Requirement -> Report every line below that carries the word "computer".

Stored data entries ->
-- Opening Marker --
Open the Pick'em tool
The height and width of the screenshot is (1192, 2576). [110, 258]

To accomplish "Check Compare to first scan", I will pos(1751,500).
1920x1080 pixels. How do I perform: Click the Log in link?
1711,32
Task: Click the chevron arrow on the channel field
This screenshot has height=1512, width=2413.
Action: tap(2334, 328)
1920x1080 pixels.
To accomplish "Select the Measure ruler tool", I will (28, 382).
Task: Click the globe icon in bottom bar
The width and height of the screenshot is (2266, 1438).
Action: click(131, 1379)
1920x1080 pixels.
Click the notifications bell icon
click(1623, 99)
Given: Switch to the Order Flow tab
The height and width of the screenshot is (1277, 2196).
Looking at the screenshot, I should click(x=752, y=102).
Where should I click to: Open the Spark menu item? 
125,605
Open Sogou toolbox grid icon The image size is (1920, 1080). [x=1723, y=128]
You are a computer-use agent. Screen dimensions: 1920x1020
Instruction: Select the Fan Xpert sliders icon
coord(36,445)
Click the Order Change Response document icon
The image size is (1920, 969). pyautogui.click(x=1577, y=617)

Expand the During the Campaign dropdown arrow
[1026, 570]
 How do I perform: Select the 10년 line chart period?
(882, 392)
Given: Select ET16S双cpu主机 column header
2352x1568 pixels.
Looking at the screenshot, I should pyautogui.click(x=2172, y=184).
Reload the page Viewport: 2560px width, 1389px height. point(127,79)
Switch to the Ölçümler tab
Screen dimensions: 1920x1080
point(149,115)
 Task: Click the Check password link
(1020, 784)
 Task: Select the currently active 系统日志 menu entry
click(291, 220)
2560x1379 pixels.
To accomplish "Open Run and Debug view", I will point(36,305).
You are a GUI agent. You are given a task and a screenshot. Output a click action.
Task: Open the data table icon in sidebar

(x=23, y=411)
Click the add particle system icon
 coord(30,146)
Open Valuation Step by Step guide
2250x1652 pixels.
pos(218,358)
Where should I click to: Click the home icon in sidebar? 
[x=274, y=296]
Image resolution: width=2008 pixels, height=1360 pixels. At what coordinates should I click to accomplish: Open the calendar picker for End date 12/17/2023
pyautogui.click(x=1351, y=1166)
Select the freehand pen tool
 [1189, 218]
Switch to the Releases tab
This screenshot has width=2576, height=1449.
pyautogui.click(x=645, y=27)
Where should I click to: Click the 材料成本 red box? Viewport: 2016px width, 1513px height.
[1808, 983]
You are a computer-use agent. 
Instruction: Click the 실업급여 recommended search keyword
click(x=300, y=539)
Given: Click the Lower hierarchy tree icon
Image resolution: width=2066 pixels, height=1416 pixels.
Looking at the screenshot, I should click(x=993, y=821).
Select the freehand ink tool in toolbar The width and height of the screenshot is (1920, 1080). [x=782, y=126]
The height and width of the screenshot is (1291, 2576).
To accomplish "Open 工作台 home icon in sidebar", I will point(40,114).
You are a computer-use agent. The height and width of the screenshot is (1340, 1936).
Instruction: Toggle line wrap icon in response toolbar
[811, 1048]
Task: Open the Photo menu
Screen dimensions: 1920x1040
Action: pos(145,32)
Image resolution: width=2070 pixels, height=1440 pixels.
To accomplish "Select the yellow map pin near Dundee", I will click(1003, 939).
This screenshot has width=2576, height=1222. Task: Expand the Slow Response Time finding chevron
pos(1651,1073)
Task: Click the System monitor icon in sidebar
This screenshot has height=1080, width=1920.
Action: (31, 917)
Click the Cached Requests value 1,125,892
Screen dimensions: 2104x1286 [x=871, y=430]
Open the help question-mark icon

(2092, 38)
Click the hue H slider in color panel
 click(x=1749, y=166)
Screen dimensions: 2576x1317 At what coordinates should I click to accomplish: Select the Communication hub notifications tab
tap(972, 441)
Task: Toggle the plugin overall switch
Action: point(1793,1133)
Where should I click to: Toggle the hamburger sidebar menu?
-- Closing Marker --
The completed task ->
You are a computer-use agent. Screen dimensions: 1920x1020
You are a computer-use agent. 
You are a computer-use agent. The height and width of the screenshot is (1340, 1936).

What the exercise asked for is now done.